* EXERCISE AIM
Write out the listing again, exactly as it appears below.

INFORMATION GIVEN below:

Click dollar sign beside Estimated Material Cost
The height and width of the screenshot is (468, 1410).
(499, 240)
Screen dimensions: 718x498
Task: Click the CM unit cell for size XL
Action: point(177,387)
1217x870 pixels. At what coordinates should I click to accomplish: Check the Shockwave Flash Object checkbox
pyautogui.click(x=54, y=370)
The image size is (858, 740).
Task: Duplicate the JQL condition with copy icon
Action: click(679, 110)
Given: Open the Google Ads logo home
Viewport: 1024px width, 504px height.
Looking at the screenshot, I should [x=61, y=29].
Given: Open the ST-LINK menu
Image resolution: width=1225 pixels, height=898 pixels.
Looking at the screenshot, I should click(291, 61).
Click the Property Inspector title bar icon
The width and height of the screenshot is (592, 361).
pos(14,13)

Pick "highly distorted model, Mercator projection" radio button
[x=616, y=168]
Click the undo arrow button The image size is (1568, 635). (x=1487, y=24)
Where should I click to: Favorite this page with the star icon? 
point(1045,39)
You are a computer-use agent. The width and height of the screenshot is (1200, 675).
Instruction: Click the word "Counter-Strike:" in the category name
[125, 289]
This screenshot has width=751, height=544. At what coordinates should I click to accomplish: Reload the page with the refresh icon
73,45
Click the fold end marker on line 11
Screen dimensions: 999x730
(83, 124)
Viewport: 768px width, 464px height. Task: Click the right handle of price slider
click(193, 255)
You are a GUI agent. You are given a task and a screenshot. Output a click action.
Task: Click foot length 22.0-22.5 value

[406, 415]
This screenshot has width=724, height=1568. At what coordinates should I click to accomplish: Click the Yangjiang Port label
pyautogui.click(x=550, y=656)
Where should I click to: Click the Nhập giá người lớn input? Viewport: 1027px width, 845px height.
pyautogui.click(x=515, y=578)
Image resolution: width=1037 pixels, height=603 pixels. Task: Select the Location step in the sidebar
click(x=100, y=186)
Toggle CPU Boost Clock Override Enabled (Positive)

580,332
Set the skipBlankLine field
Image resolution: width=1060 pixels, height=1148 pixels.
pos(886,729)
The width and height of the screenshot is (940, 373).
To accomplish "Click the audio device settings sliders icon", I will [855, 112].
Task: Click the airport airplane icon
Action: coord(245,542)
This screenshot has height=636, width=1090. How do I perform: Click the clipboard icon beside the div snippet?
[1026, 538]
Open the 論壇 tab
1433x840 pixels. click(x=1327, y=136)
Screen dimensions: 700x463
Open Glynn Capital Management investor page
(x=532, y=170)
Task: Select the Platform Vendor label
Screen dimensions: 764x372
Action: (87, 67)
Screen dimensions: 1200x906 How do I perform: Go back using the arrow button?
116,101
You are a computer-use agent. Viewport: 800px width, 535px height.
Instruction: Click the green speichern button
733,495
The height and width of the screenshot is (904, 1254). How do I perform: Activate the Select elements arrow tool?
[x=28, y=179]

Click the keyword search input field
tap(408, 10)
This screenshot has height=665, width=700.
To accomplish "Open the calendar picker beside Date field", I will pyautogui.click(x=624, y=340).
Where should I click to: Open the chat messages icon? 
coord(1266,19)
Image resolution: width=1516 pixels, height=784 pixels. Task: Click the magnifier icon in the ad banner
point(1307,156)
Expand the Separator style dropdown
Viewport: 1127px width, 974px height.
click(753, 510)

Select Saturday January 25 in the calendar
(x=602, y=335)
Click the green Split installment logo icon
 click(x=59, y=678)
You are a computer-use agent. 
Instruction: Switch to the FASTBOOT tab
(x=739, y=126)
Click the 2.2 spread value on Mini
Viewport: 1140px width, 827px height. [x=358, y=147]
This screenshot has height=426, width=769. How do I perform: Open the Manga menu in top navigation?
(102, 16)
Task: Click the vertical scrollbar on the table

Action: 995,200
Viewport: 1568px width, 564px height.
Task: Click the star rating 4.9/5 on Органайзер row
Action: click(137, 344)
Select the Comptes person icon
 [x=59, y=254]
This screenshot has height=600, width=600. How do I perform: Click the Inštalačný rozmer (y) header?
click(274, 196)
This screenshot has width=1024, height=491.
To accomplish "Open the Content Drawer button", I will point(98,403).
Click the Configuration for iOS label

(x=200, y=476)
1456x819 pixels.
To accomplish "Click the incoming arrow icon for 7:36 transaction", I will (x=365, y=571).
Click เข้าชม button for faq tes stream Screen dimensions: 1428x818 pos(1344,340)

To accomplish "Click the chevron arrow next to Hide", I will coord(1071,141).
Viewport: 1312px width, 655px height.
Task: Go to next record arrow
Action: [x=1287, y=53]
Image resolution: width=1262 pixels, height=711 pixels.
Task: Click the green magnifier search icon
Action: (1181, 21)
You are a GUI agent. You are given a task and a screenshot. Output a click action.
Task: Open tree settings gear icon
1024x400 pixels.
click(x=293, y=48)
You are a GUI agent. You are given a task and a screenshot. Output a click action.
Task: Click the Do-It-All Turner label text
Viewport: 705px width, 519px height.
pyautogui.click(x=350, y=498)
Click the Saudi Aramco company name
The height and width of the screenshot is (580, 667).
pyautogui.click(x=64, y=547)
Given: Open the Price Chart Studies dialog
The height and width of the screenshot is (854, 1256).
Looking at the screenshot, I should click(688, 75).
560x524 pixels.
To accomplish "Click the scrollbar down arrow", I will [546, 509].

End of INFORMATION GIVEN.

* EXERCISE RESULT
Click dollar sign beside Estimated Material Cost
The height and width of the screenshot is (468, 1410).
(499, 240)
Screen dimensions: 718x498
Task: Click the CM unit cell for size XL
Action: point(177,387)
1217x870 pixels. At what coordinates should I click to accomplish: Check the Shockwave Flash Object checkbox
pyautogui.click(x=54, y=370)
The image size is (858, 740).
Task: Duplicate the JQL condition with copy icon
Action: click(679, 110)
Given: Open the Google Ads logo home
Viewport: 1024px width, 504px height.
Looking at the screenshot, I should [x=61, y=29].
Given: Open the ST-LINK menu
Image resolution: width=1225 pixels, height=898 pixels.
Looking at the screenshot, I should click(291, 61).
Click the Property Inspector title bar icon
The width and height of the screenshot is (592, 361).
pos(14,13)

Pick "highly distorted model, Mercator projection" radio button
[x=616, y=168]
Click the undo arrow button The image size is (1568, 635). (x=1487, y=24)
Where should I click to: Favorite this page with the star icon? 
point(1045,39)
You are a computer-use agent. The width and height of the screenshot is (1200, 675).
Instruction: Click the word "Counter-Strike:" in the category name
[125, 289]
This screenshot has width=751, height=544. At what coordinates should I click to accomplish: Reload the page with the refresh icon
73,45
Click the fold end marker on line 11
Screen dimensions: 999x730
(83, 124)
Viewport: 768px width, 464px height. Task: Click the right handle of price slider
click(193, 255)
You are a GUI agent. You are given a task and a screenshot. Output a click action.
Task: Click foot length 22.0-22.5 value

[406, 415]
This screenshot has width=724, height=1568. At what coordinates should I click to accomplish: Click the Yangjiang Port label
pyautogui.click(x=550, y=656)
Where should I click to: Click the Nhập giá người lớn input? Viewport: 1027px width, 845px height.
pyautogui.click(x=515, y=578)
Image resolution: width=1037 pixels, height=603 pixels. Task: Select the Location step in the sidebar
click(x=100, y=186)
Toggle CPU Boost Clock Override Enabled (Positive)

580,332
Set the skipBlankLine field
Image resolution: width=1060 pixels, height=1148 pixels.
pos(886,729)
The width and height of the screenshot is (940, 373).
To accomplish "Click the audio device settings sliders icon", I will [855, 112].
Task: Click the airport airplane icon
Action: coord(245,542)
This screenshot has height=636, width=1090. How do I perform: Click the clipboard icon beside the div snippet?
[1026, 538]
Open the 論壇 tab
1433x840 pixels. click(x=1327, y=136)
Screen dimensions: 700x463
Open Glynn Capital Management investor page
(x=532, y=170)
Task: Select the Platform Vendor label
Screen dimensions: 764x372
Action: (87, 67)
Screen dimensions: 1200x906 How do I perform: Go back using the arrow button?
116,101
You are a computer-use agent. Viewport: 800px width, 535px height.
Instruction: Click the green speichern button
733,495
The height and width of the screenshot is (904, 1254). How do I perform: Activate the Select elements arrow tool?
[x=28, y=179]

Click the keyword search input field
tap(408, 10)
This screenshot has height=665, width=700.
To accomplish "Open the calendar picker beside Date field", I will pyautogui.click(x=624, y=340).
Where should I click to: Open the chat messages icon? 
coord(1266,19)
Image resolution: width=1516 pixels, height=784 pixels. Task: Click the magnifier icon in the ad banner
point(1307,156)
Expand the Separator style dropdown
Viewport: 1127px width, 974px height.
click(753, 510)

Select Saturday January 25 in the calendar
(x=602, y=335)
Click the green Split installment logo icon
 click(x=59, y=678)
You are a computer-use agent. 
Instruction: Switch to the FASTBOOT tab
(x=739, y=126)
Click the 2.2 spread value on Mini
Viewport: 1140px width, 827px height. [x=358, y=147]
This screenshot has height=426, width=769. How do I perform: Open the Manga menu in top navigation?
(102, 16)
Task: Click the vertical scrollbar on the table

Action: 995,200
Viewport: 1568px width, 564px height.
Task: Click the star rating 4.9/5 on Органайзер row
Action: click(137, 344)
Select the Comptes person icon
 [x=59, y=254]
This screenshot has height=600, width=600. How do I perform: Click the Inštalačný rozmer (y) header?
click(274, 196)
This screenshot has width=1024, height=491.
To accomplish "Open the Content Drawer button", I will point(98,403).
Click the Configuration for iOS label

(x=200, y=476)
1456x819 pixels.
To accomplish "Click the incoming arrow icon for 7:36 transaction", I will (x=365, y=571).
Click เข้าชม button for faq tes stream Screen dimensions: 1428x818 pos(1344,340)

To accomplish "Click the chevron arrow next to Hide", I will coord(1071,141).
Viewport: 1312px width, 655px height.
Task: Go to next record arrow
Action: [x=1287, y=53]
Image resolution: width=1262 pixels, height=711 pixels.
Task: Click the green magnifier search icon
Action: (1181, 21)
You are a GUI agent. You are given a task and a screenshot. Output a click action.
Task: Open tree settings gear icon
1024x400 pixels.
click(x=293, y=48)
You are a GUI agent. You are given a task and a screenshot. Output a click action.
Task: Click the Do-It-All Turner label text
Viewport: 705px width, 519px height.
pyautogui.click(x=350, y=498)
Click the Saudi Aramco company name
The height and width of the screenshot is (580, 667).
pyautogui.click(x=64, y=547)
Given: Open the Price Chart Studies dialog
The height and width of the screenshot is (854, 1256).
Looking at the screenshot, I should click(688, 75).
560x524 pixels.
To accomplish "Click the scrollbar down arrow", I will [546, 509].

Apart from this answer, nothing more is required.